Record excerpts:
● ● ● ● ● ● ●
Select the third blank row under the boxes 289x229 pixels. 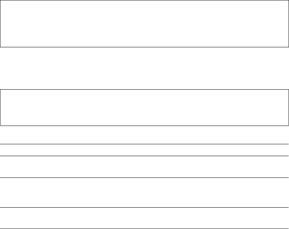tap(144, 167)
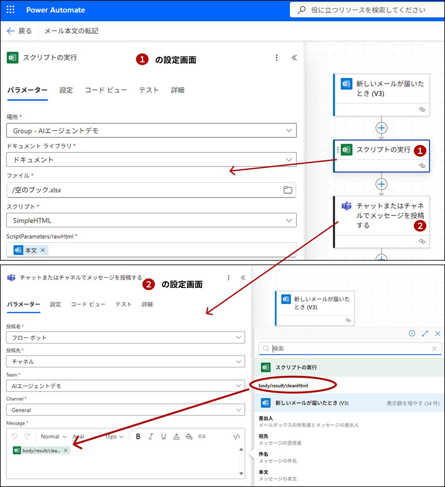This screenshot has width=445, height=487.
Task: Collapse the スクリプトの実行 settings panel
Action: point(294,58)
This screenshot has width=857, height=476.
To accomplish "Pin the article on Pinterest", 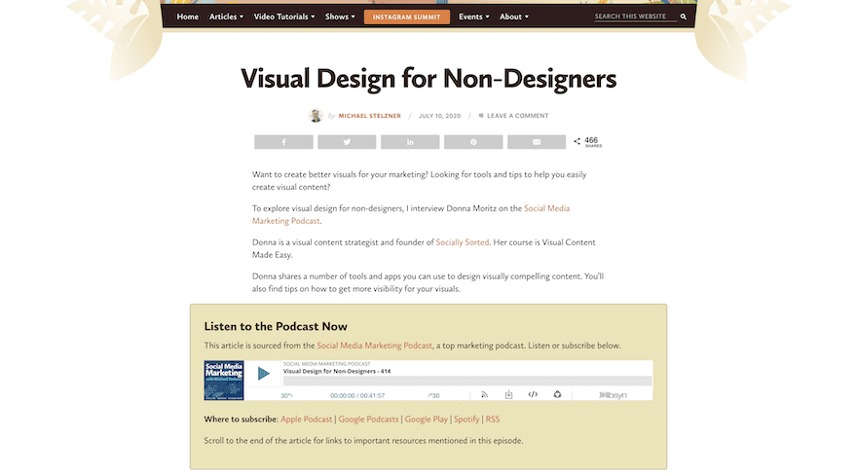I will (x=473, y=142).
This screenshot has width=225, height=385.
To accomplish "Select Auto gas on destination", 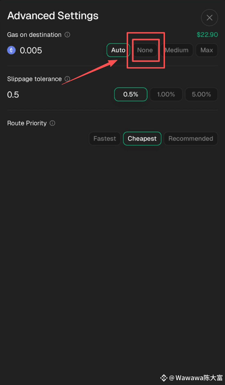I will point(118,50).
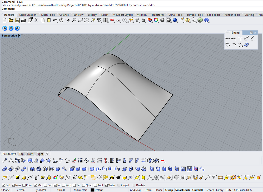Click the black Default layer swatch

[93, 190]
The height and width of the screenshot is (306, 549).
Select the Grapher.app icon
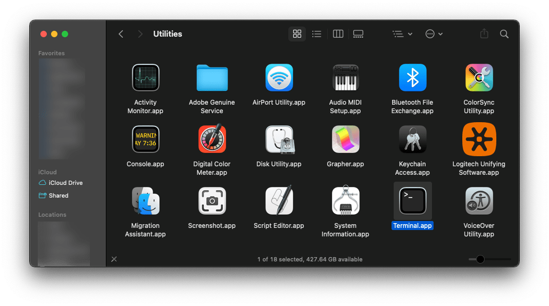click(345, 140)
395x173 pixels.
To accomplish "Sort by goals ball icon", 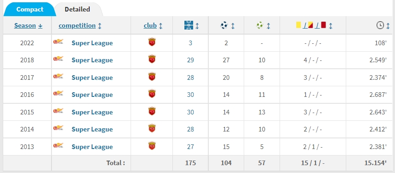I will tap(224, 25).
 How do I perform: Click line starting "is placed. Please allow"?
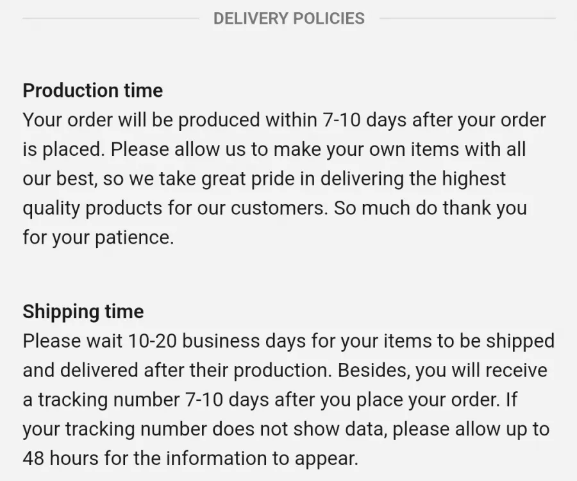274,150
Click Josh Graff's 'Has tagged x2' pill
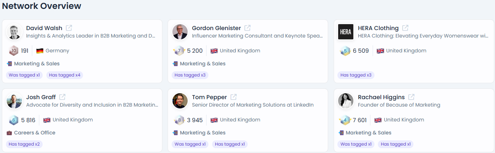This screenshot has height=153, width=495. point(24,144)
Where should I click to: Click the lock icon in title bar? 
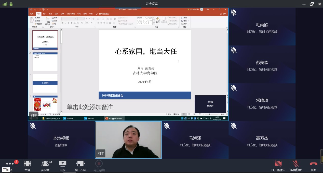coord(11,4)
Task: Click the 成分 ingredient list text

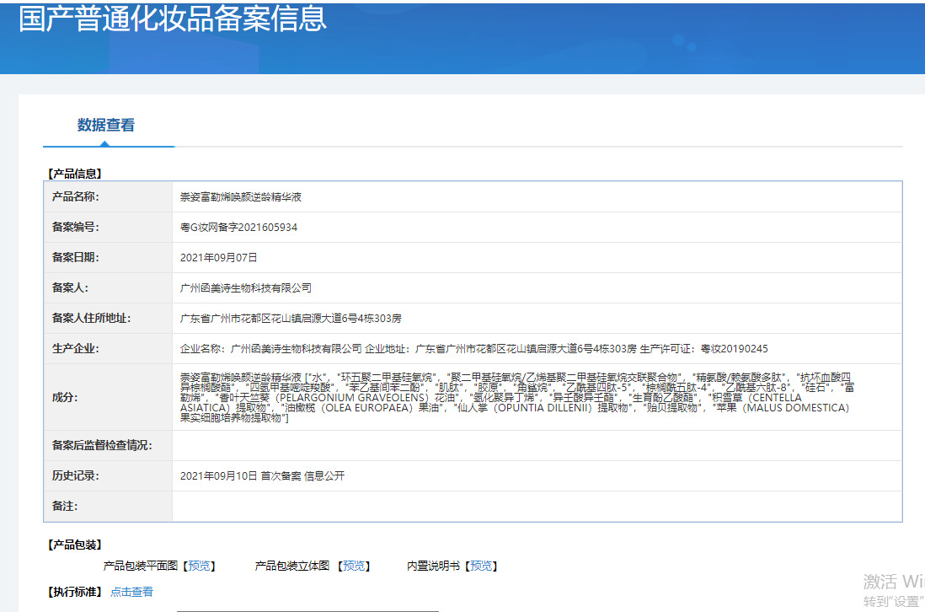Action: [516, 397]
● ● ● ● ● ● ●
Extract only the lines from the line containing "Click Josh Graff's 'Has tagged x2' pill" through the final line of the records; keep both ends and drop every picture.

Click Josh Graff's 'Has tagged x2' pill
This screenshot has height=153, width=495. point(24,144)
Where should I click to: Click the lock icon in title bar? 
coord(11,4)
Task: Click the 成分 ingredient list text

Action: [516, 397]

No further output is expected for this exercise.